> _Exercise requirements_:
Report each line from the entries in which "agent" can be found.

> _Materials provided_:
###

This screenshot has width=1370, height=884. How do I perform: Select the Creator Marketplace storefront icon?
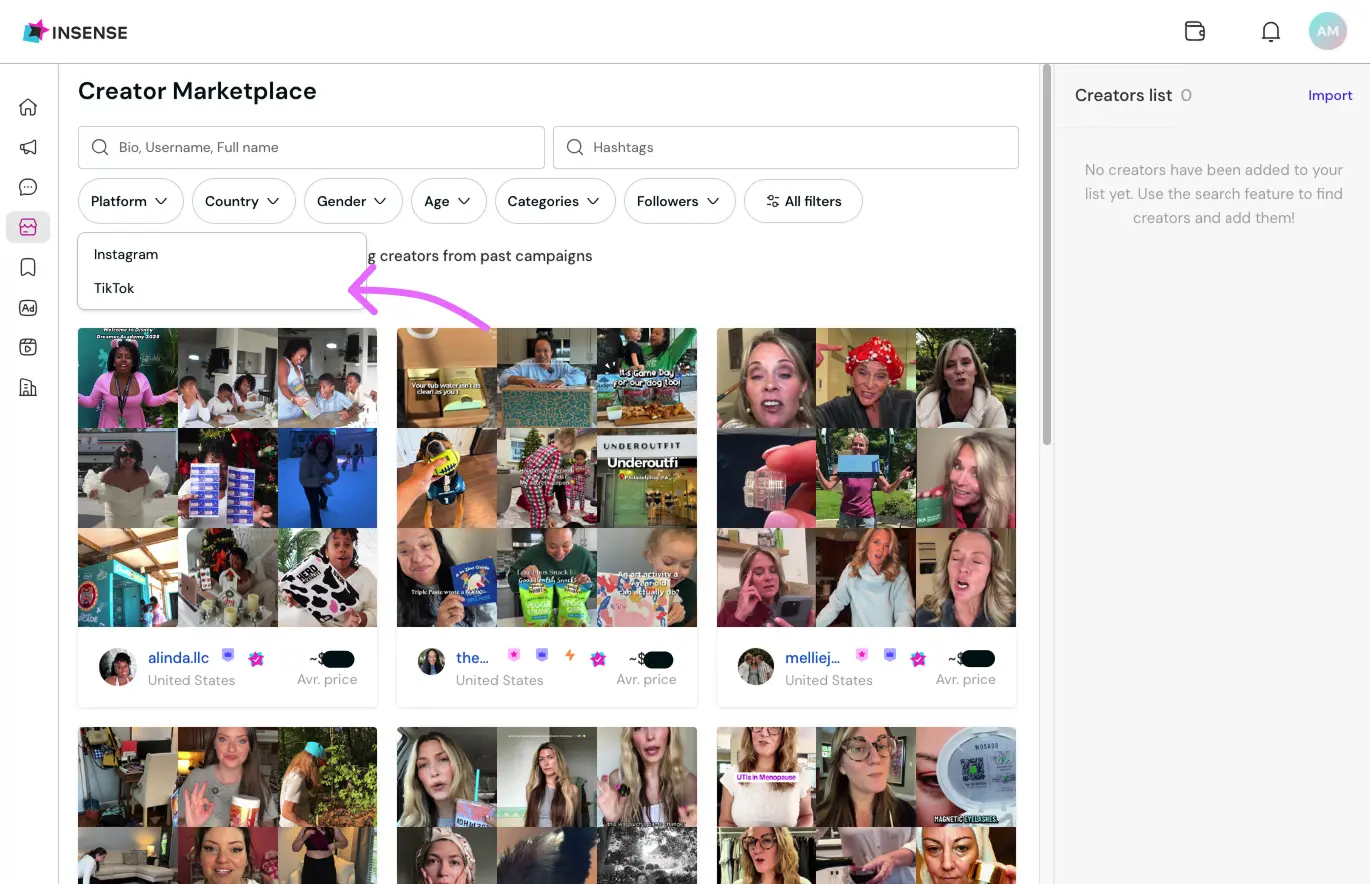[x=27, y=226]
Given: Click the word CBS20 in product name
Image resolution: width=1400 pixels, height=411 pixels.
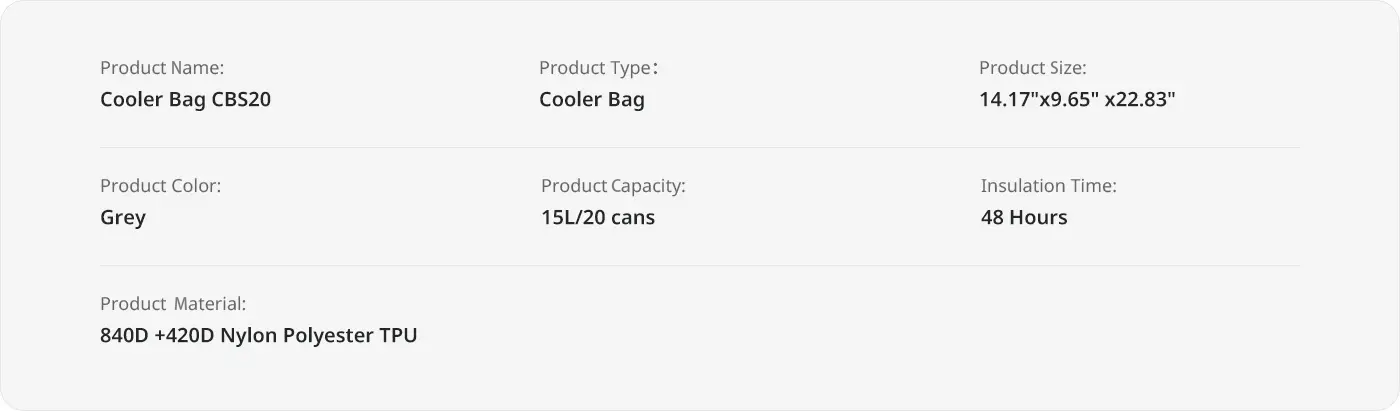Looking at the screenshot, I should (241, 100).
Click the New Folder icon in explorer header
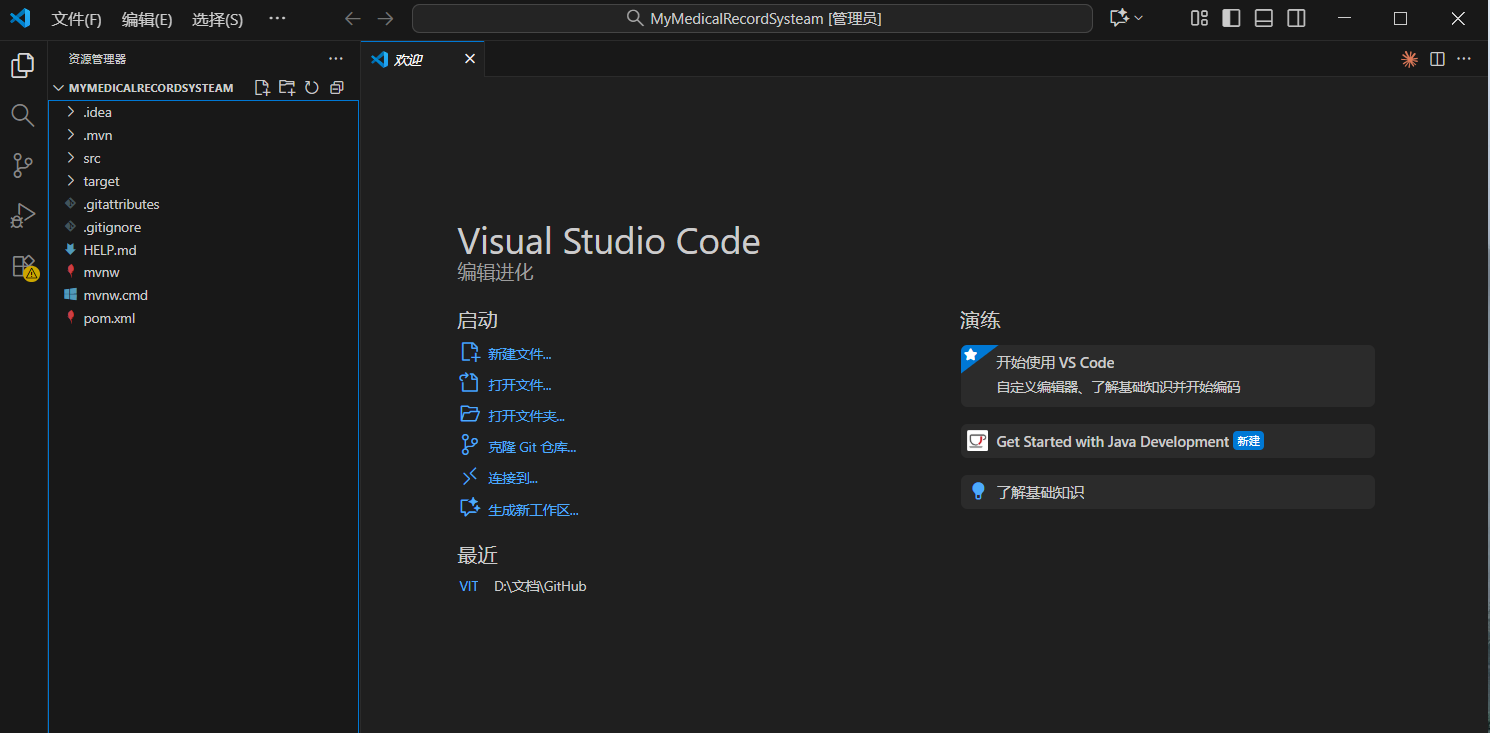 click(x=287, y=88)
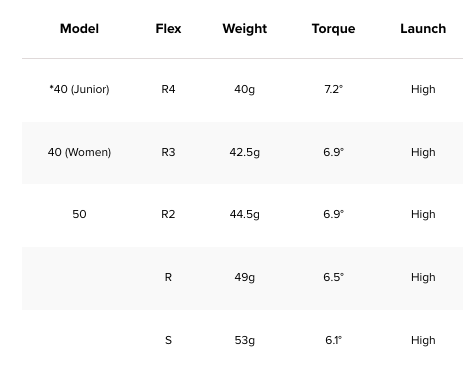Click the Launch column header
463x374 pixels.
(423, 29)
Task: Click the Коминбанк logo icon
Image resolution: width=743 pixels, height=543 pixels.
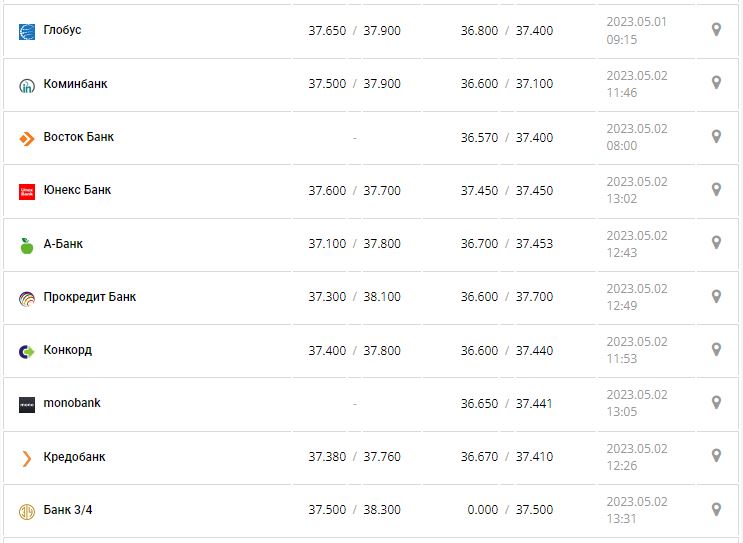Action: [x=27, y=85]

###

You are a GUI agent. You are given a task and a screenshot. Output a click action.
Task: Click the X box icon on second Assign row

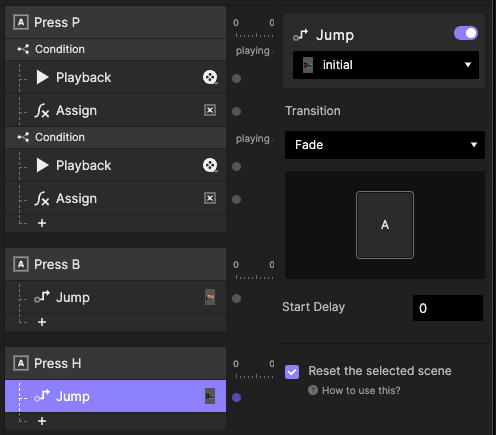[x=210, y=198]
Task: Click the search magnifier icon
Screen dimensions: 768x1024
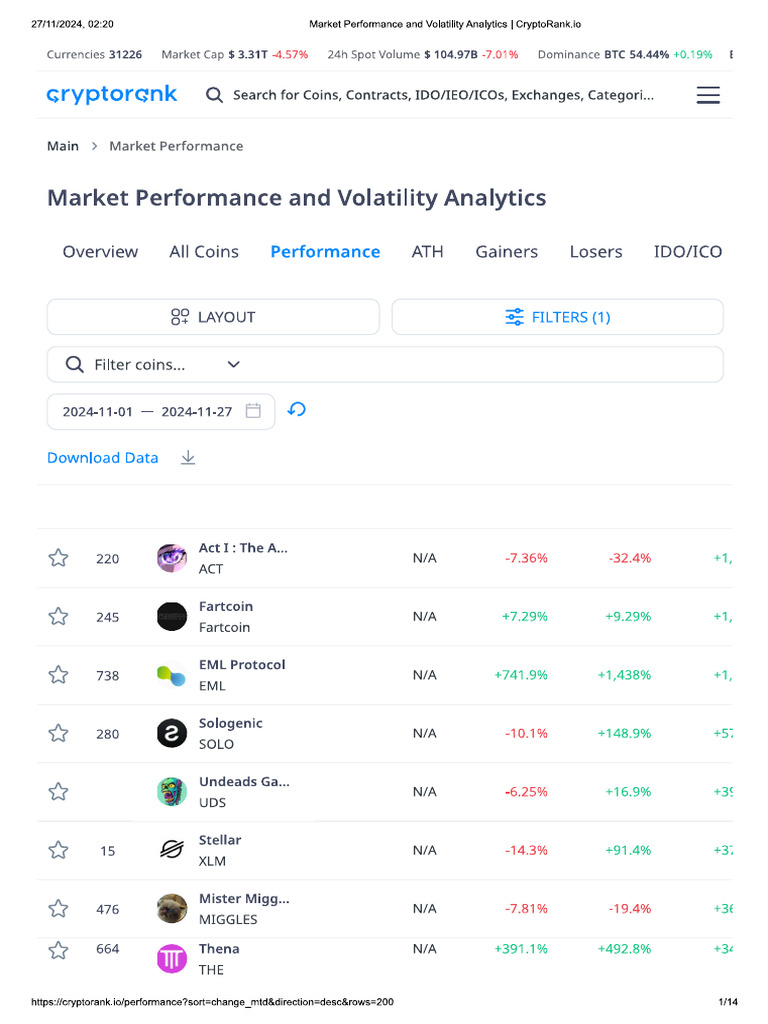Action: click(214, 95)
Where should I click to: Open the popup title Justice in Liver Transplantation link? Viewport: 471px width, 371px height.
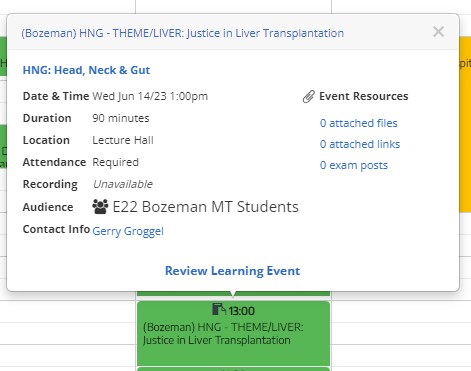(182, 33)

###

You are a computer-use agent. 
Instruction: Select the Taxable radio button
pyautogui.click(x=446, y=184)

###

> _Solution for this exercise_:
You are a GUI agent. You are given a task and a screenshot. Output a click action.
You are a computer-use agent. 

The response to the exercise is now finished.